Work to complete
1 > Please reproduce the stretch of the lawn-seeding forum thread from "I don't have" through "to start fresh.".
2 > Pick up the lawn-seeding forum thread after its last line and write what comes next.

Source passage
= = =

If you have extra seed, throw it down. The rye and fescue should have time to germinate and establish. How hot was it after you seeded? I had 90 degree temps and found myself watering lightly every 60-90 minutes from 10-4. Otherwise the ground didn't stay wet. If it was hot like that for you, then likely the seed dried out.


----------



## MichiganGreen (Aug 7, 2018)

samjonester said:


> If you have extra seed, throw it down. The rye and fescue should have time to germinate and establish. How hot was it after you seeded? I had 90 degree temps and found myself watering lightly every 60-90 minutes from 10-4. Otherwise the ground didn't stay wet. If it was hot like that for you, then likely the seed dried out.


I don't have extra - just such a perfectionist that those bare spots will bug the heck out of me - won't get them perfect but I want to cover at least a little bit more while there might be time. So I'll get the best I can find locally this afternon...

It was definitely well into the 90's probably low 90's up to 95 one or two days, but a solid upper 80's really for almost a full week. My timer only goes down to every 6 hours unfortunately - but it appears to have worked.

One of my biggest problem areas is a place where I spilled some milo accidentally and it burned - that was about a month ago so hopefully that has burned through and the new soil will allow me to start fresh.

Talking about soil though - they do have different brands and prices of top soil, have you found the cheaper stuff to have weeds in it? Honestly if there are a few I won't lose sleep, so long as the grass grows - I can take care of the weeds later...


----------



## LawnSolo (Jul 17, 2018)

As @samjonester I would throw more seeds with some peat moss on those bare spots.
The Jonathan Green Black Beauty mix will blend just fine. That's what I would do.

My lawn is originally Black Beauty now overseeded with my new blend.

= = =

Stored rows
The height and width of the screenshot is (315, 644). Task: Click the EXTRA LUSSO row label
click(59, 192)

= = =

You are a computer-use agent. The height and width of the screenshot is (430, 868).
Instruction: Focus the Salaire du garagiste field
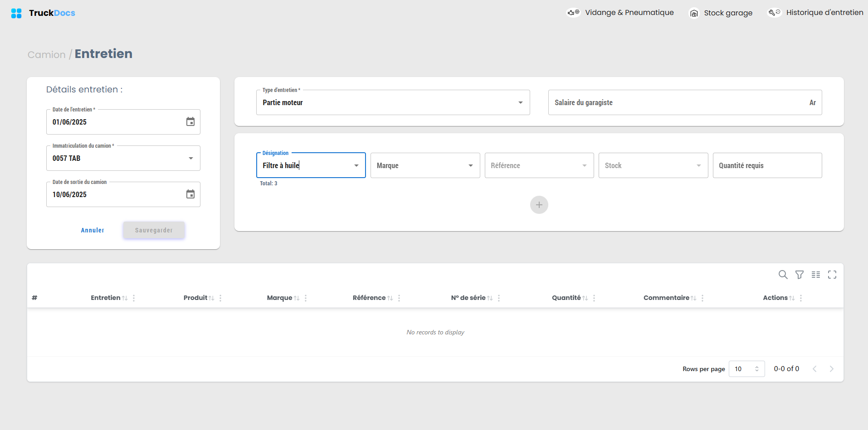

= = =

Answers to the exercises
1 >
I don't have extra - just such a perfectionist that those bare spots will bug the heck out of me - won't get them perfect but I want to cover at least a little bit more while there might be time. So I'll get the best I can find locally this afternon...

It was definitely well into the 90's probably low 90's up to 95 one or two days, but a solid upper 80's really for almost a full week. My timer only goes down to every 6 hours unfortunately - but it appears to have worked.

One of my biggest problem areas is a place where I spilled some milo accidentally and it burned - that was about a month ago so hopefully that has burned through and the new soil will allow me to start fresh.

2 >
----------



## g-man (Jun 15, 2017)

@MichiganGreen This looks like a lawn journal. Do you want me to move it to the Journal section? It helps to have all your lawn pictures, products application and progress in one thread. That way the recommendations from members have some context and background to them.


----------



## MichiganGreen (Aug 7, 2018)

g-man said:


> @MichiganGreen This looks like a lawn journal. Do you want me to move it to the Journal section? It helps to have all your lawn pictures, products application and progress in one thread. That way the recommendations from members have some context and background to them.


Sure! Sorry, if that would be more hlepful both to me and others absolutely - I haven't used the journal before.

Thank you sir!


----------



## Mozart (Jul 17, 2018)

Hey @MichiganGreen, I'm pretty new to this lawn stuff to be honest and wouldn't want to give you bad advice. However I will tell you what I'm thinking and you can consider it along with the other responses 

20% KBG by weight is more than 20% KBG by seed count. I'm not sure what hard fescue is but it sounds like a type of fine fescue. I'm assuming 475k seeds per pound.

KBG is 1.4 million seeds per pound, TTTF is 225k seeds per pound and rye is 240k seeds per pound.

With that information in mind, your mix (GCI + Cornell combined) is about 64% KBG by seed count, so you should expect gaps to fill in with proper maintenance.

I would say that a little extra seed in the bare areas would not hurt, but if I were in your situation I would focus on nurturing what you have. Try to get the baby KBG to grow and spread as much as possible before the growing season is over. It's amazing how fast it spreads if the conditions are favorable.

Regarding the tree take down area: I wonder if the chemistry of the soil is unfavorable for grass. Was the stump ground up? We're wood chips left in the hole? If water is draining too fast or nutrients are not available this area might struggle.

The area by your sidewalk looks bone dry - is that area getting ample water?

Since you are overseeding i doubt erosion and washout will be major concerns. The existing grass and root structure should help keep things in place (relative to seeding on bare soil).


----------



## MichiganGreen (Aug 7, 2018)

LawnSolo said:


> As @samjonester I would throw more seeds with some peat moss on those bare spots.
> The Jonathan Green Black Beauty mix will blend just fine. That's what I would do.
> 
> My lawn is originally Black Beauty now overseeded with my new blend.


Have you seen this at any big box stores? I would prefer something like that but they seem to only have Sta-Green, Pennington and Scotts...


----------



## LawnSolo (Jul 17, 2018)

I get mine from my local Gemmens (ACE) store.

Try this locator: http://www.jonathangreen.com/jonathan-green-store-locator.html


----------



## MichiganGreen (Aug 7, 2018)

LawnSolo said:


> I get mine from my local Gemmens (ACE) store.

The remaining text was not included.